Der selbst aus dem oberhessischen Münster (Laubach) stammende Referent erfüllte bei seinem Lese-Vortrag den kleinen Buchladen in der Untergasse mit Worten und Lauten, die Manchem im Publikum sehr fremd erschienen, anderen dagegen bekannt und vertraut waren. Während es für die einen – nicht nur für die ‚Zugezogenen’ – zum Teil eine hohe Konzentration erforderte, dem Inhalt des jeweils vorgelesenen Textes zu folgen, konnten sich v.a. die Einheimischen und anwesende Mundartexperten daran freuen, die Geschichten von ‚Deas Ruhdkäbbi’ (Rotkäppchen), Di dswelleaf Geabrojrear (Die zwölf Brüder) oder ‚Dea Wollf eeann di siwwea Heddseaschean (Der Wolf und die sieben jungen Geißlein) und weitere Märchen in dieser Weise genießen zu können.

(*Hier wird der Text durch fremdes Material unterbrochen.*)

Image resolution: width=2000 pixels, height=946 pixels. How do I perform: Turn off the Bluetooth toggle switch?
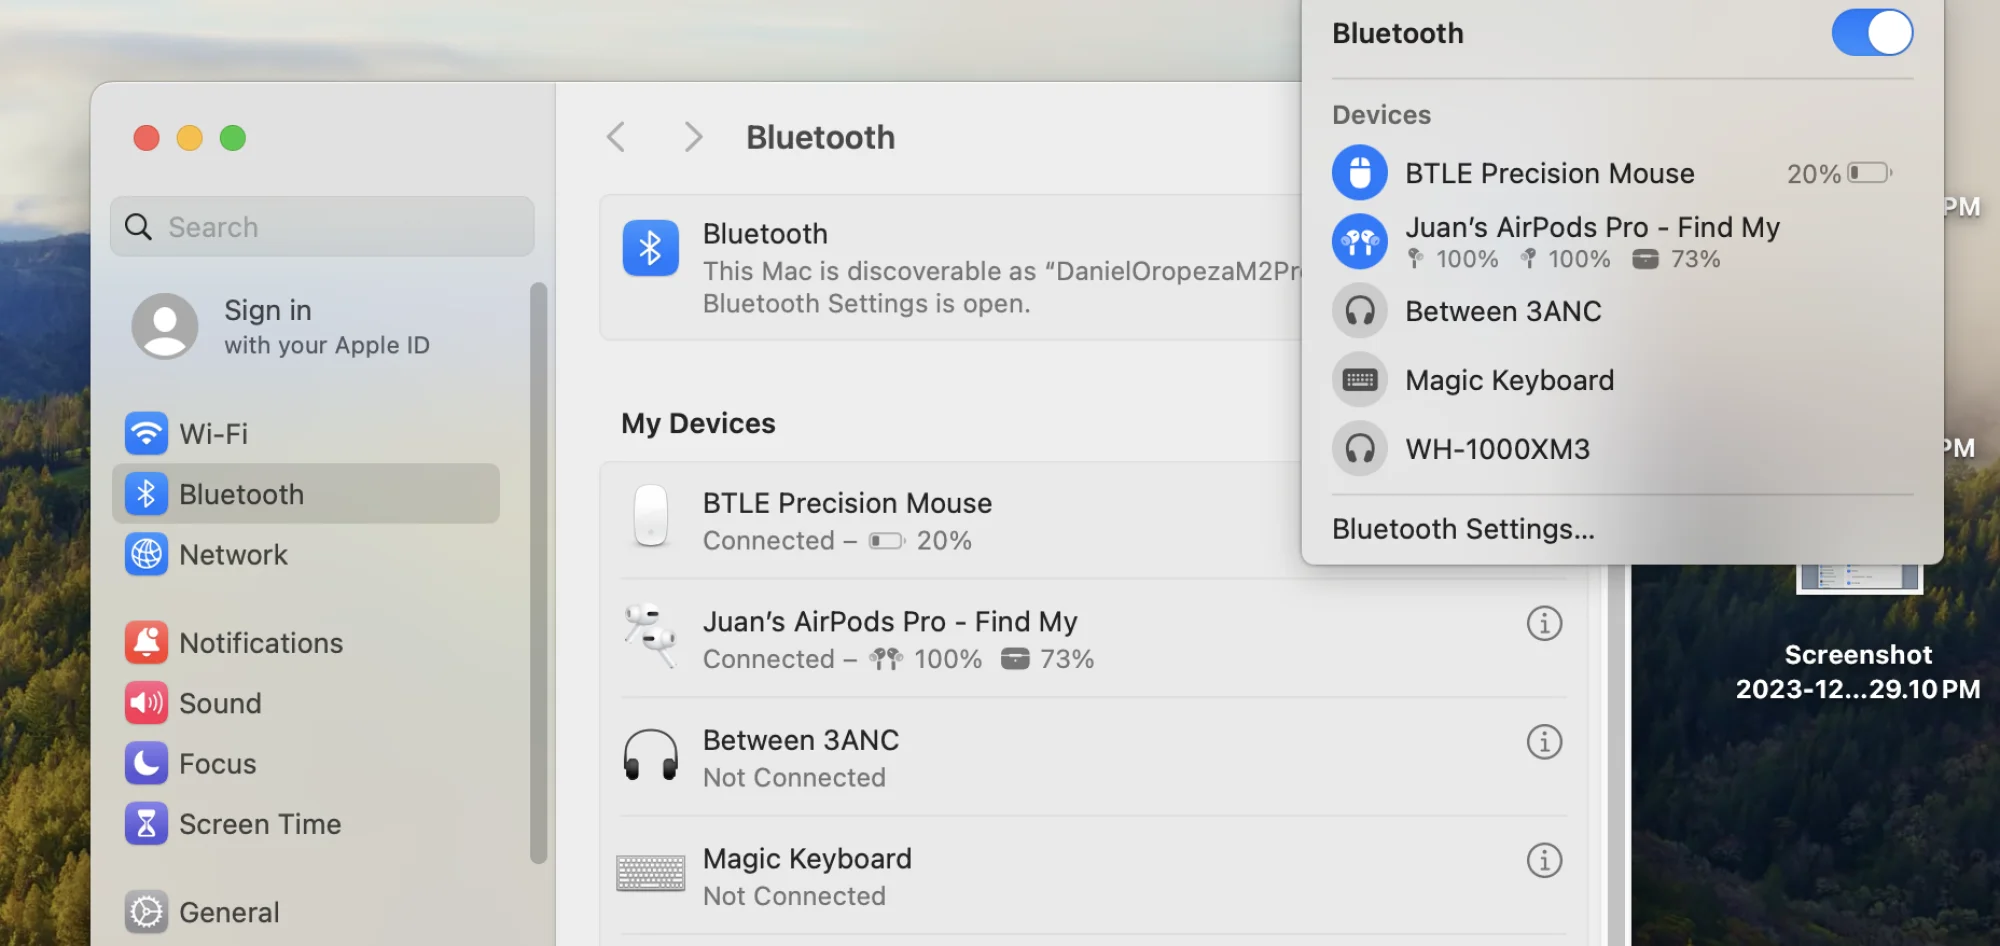(1871, 33)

Es sei für ihn etwas besonderes, die von ihm in urtümliche Mundart übersetzten Geschichten in seiner oberhessischen Heimat präsentieren zu können, betonte Jürgen Piwowar, der jahrelang als Kunst- und Biologielehrer in Berlin gearbeitet hat und jetzt im Ruhestand in Lockstädt lebt.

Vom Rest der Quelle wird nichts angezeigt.